Dugaan Mafia Tanah Terima 2,4 Miliar, Titik Awal Gejolak di Desa Tamainusi
- account_circle Redaksi Beritamorut
- calendar_month Minggu, 13 Jul 2025
- visibility 19
- print Cetak

Foto: Kantor Desa Tamainusi (IST)
info Atur ukuran teks artikel ini untuk mendapatkan pengalaman membaca terbaik.
Morowali Utara- Kepala Desa (Kades) Tamainusi, Kecamatan Soyojaya, Kabupaten Morowali Utara (Morut), Ahlis, resmi digeser dari jabatannya. Pergantian ini selain masa jabatannya habis, dan tidak diperpanjang, sehingga ditunjuk Pj Kades, juga diduga terkait keterlibatan sejumlah pihak dalam praktik mafia tanah yang menyeret nama-nama mantan pejabat desa serta oknum ASN.
Kasus ini mencuat ke permukaan setelah sekitar 50 hektare lebih lahan milik Pemerintah Desa Tamainusi diduga dijual secara ilegal kepada perusahaan tambang PT Cipta Sarana Sejati (CSS). Aksi damai ratusan warga pada Sabtu, 24 Agustus 2024 lalu menjadi titik awal terungkapnya dugaan praktik mafia tanah yang telah memicu gejolak sosial di tengah masyarakat.
Aksi warga tersebut dipicu oleh rencana pengukuran dan pemasangan patok di atas lahan desa yang diklaim telah dibeli oleh PT CSS. Warga menolak karena merasa tidak dilibatkan dan mencium adanya ketidakwajaran dalam proses jual beli lahan tersebut.
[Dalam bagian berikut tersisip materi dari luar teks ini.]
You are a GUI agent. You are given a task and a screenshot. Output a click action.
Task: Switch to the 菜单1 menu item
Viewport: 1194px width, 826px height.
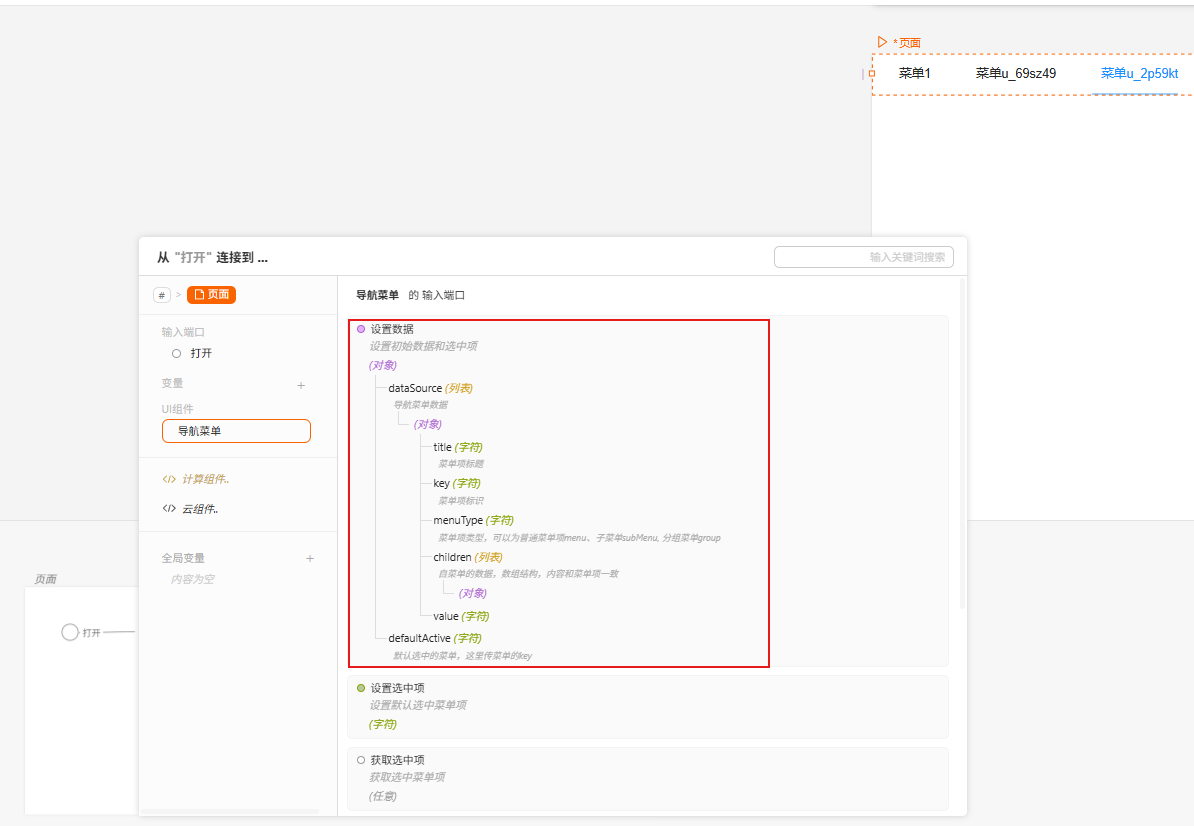(914, 73)
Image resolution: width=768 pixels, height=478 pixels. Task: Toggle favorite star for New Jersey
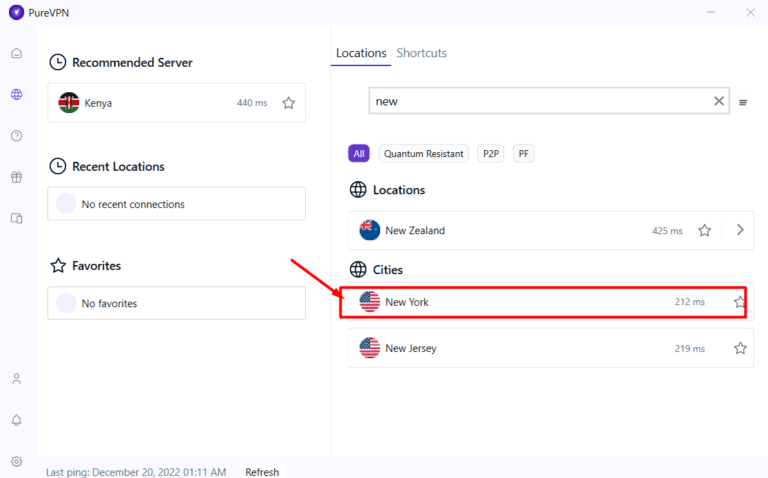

Informasi terbaru yang diterima media ini pada Minggu, 13 Juli 2025, menyebut bahwa PT CSS mengantongi surat yang status lokasinya tidak jelas. Dokumen itu disebut dibuat oleh mantan Kepala Desa Tamainusi yang telah tidak menjabat selama 12 tahun, dan disinyalir melibatkan dua oknum lainnya, termasuk seorang ASN. Dokumen yang digunakan bertanggal mundur ke tahun 2011, padahal dibuat pada Maret 2024.
“Surat itu dipegang oleh PT CSS, dan mereka sudah mengalirkan dana sebesar Rp 2,4 miliar kepada tiga orang, termasuk seorang ASN. Sebagian uang tersebut juga dibagikan ke beberapa warga yang namanya tertulis dalam SKT,” ujar sumber terpercaya media ini.
Ketua BPD Tamainusi telah melaporkan dugaan tindak pidana ini ke Polres Morowali Utara. Sementara itu, PT CSS menempuh jalur perdata dan menggugat ke Pengadilan Negeri Poso, meski proses hukum pidana masih berjalan.
Kepala Desa Ahlis yang disebut menolak keras praktik tersebut, justru digeser dari jabatannya, memunculkan dugaan adanya tekanan agar proyek perusahaan berjalan lancar. Sementara itu, PT CSS dikabarkan belum mengantongi izin Analisis Dampak Lingkungan (AMDAL), meski telah merencanakan pembangunan galangan kapal di lahan tersebut.
Lebih parahnya lagi, dana ganti rugi yang telah dikucurkan PT CSS sebesar Rp 2,4 miliar kepada masyarakat diduga tidak sampai sepenuhnya. Harga yang dijanjikan Rp 60 juta per hektare, namun warga hanya menerima Rp 20 hingga Rp 40 juta per hektare. Anehnya, saat dipanggil oleh pihak kepolisian, warga diminta untuk mengaku menerima Rp 60 juta.
“Sudah sekitar Rp 2,4 miliar ganti rugi lahan yang cair. Tapi warga hanya terima Rp 20 juta, ada yang Rp 40 juta. Namun saat dipanggil ke Polres, warga disuruh mengaku terima Rp 60 juta,” kata sumber.
Lahan yang menjadi objek sengketa ini merupakan lahan eks perusahaan Integra yang kini diperebutkan antara masyarakat dan pihak-pihak yang mengklaim memiliki hak atasnya.
Hingga berita ini diterbitkan, redaksi belum berhasil menghubungi pihak manajemen PT CSS untuk dimintai klarifikasi.